##### AVAILABLE DATA
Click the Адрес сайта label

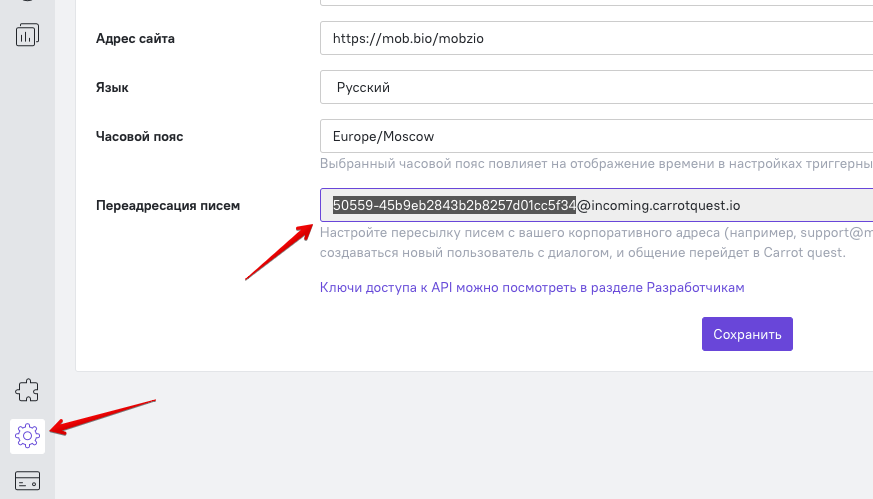pyautogui.click(x=135, y=38)
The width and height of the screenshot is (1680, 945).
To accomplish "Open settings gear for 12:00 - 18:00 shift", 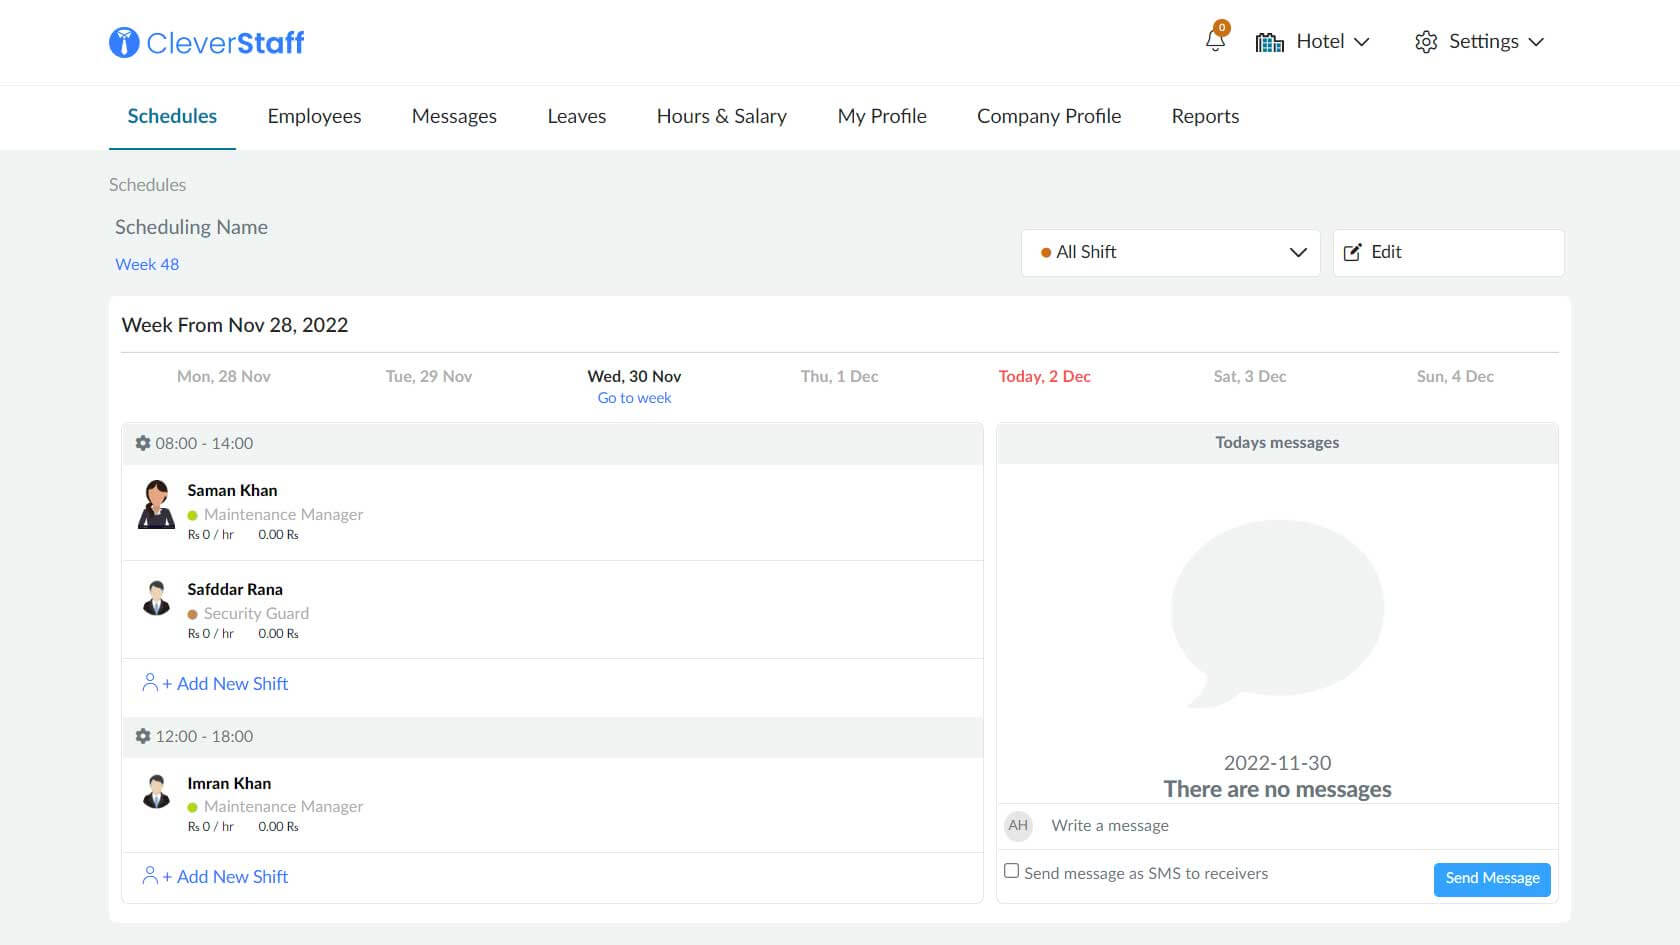I will 143,736.
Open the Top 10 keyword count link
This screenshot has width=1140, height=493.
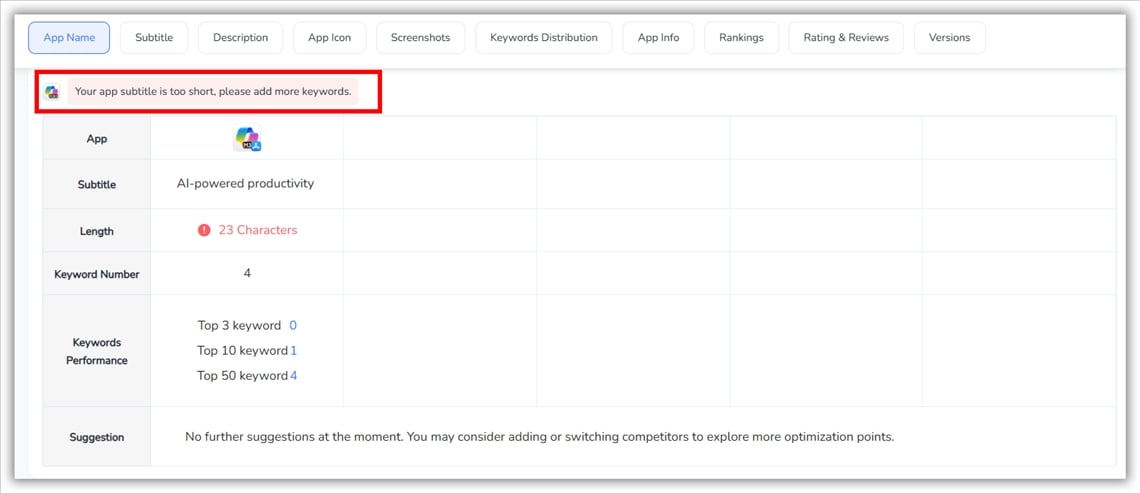pyautogui.click(x=294, y=351)

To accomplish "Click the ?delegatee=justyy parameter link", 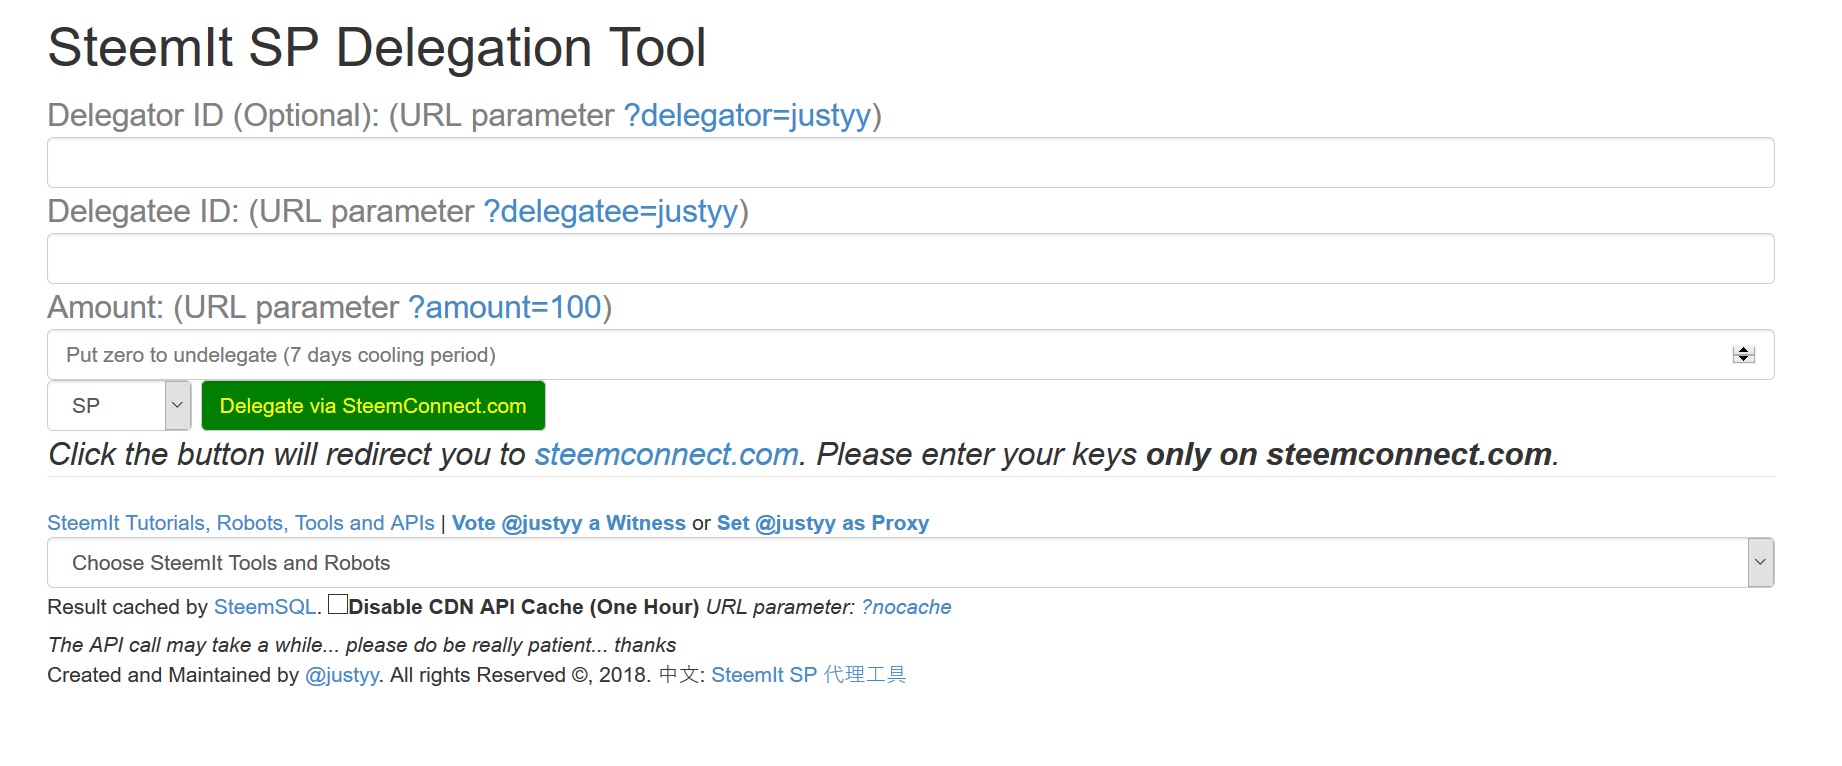I will click(x=610, y=212).
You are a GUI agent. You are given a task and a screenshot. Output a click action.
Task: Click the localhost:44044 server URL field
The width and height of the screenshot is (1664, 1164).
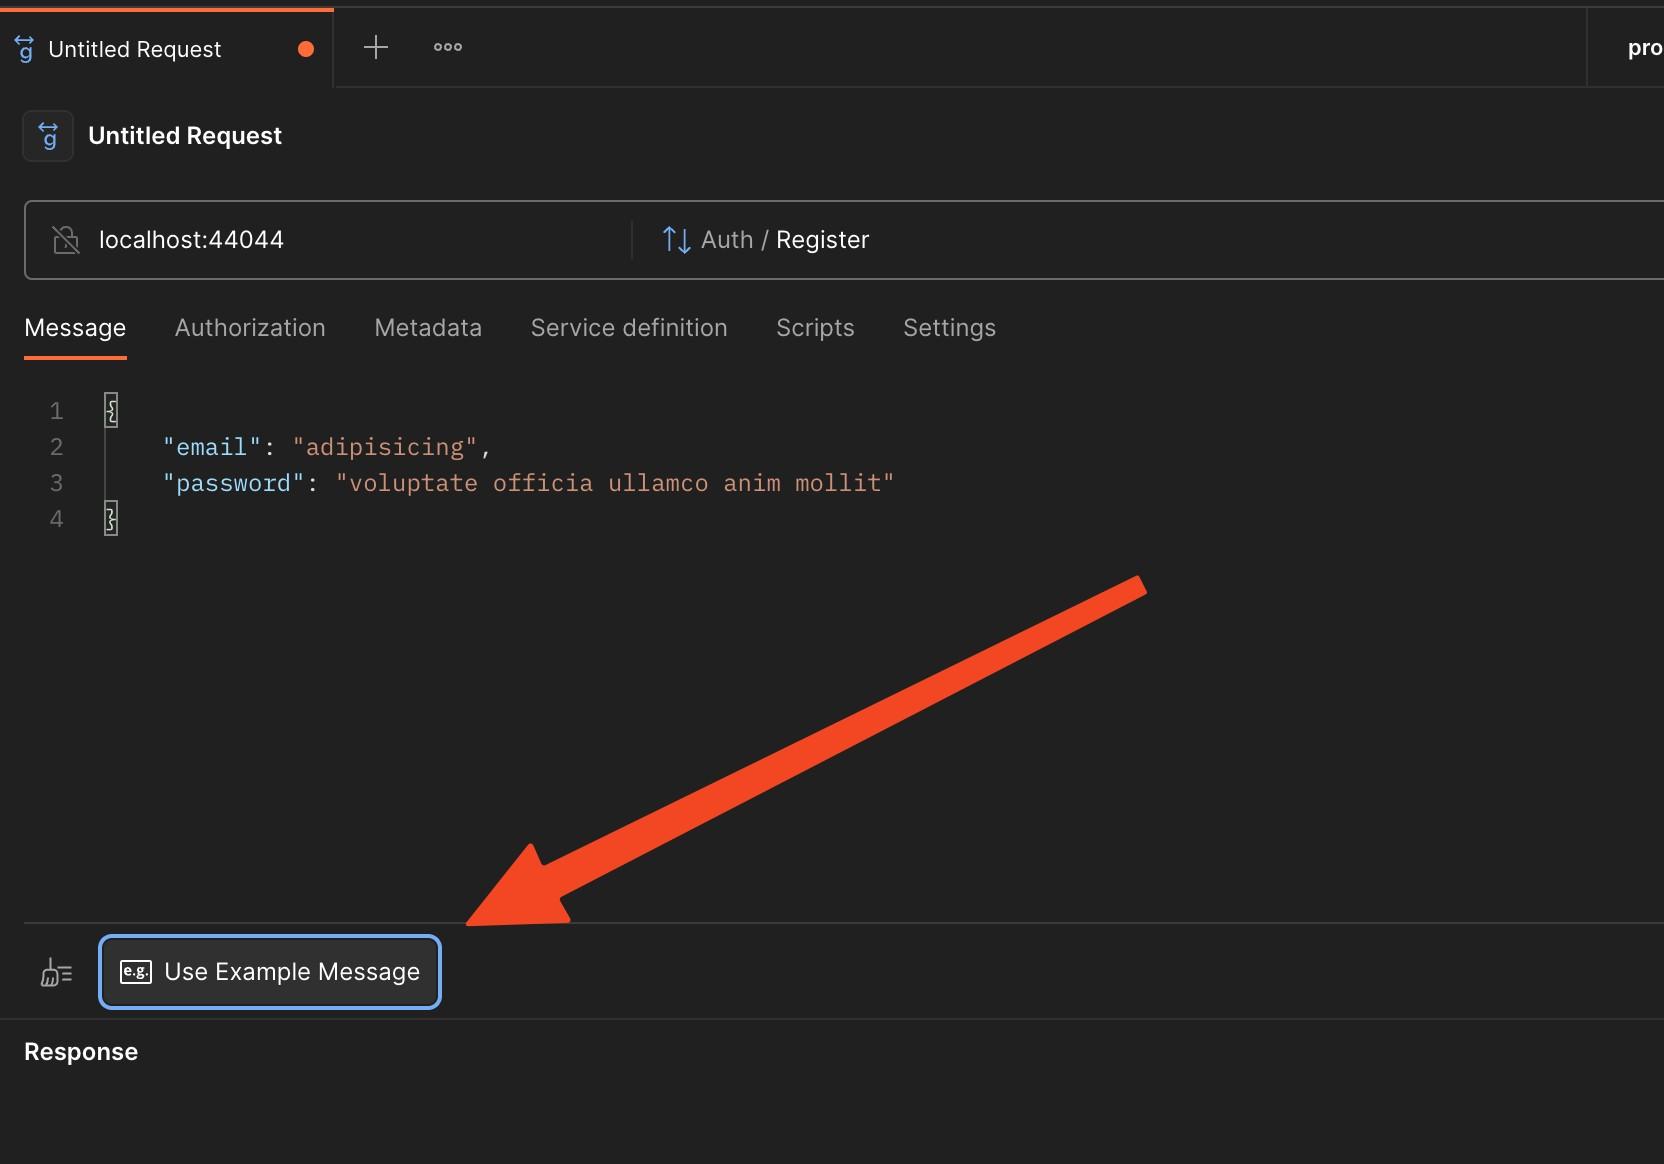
##########
Set down nothing but the lines from the one containing "You are a GUI" to the final line above, both included, with every picture left out.

You are a GUI agent. You are given a task and a screenshot. Output a click action.
Task: Click the localhost:44044 server URL field
The width and height of the screenshot is (1664, 1164).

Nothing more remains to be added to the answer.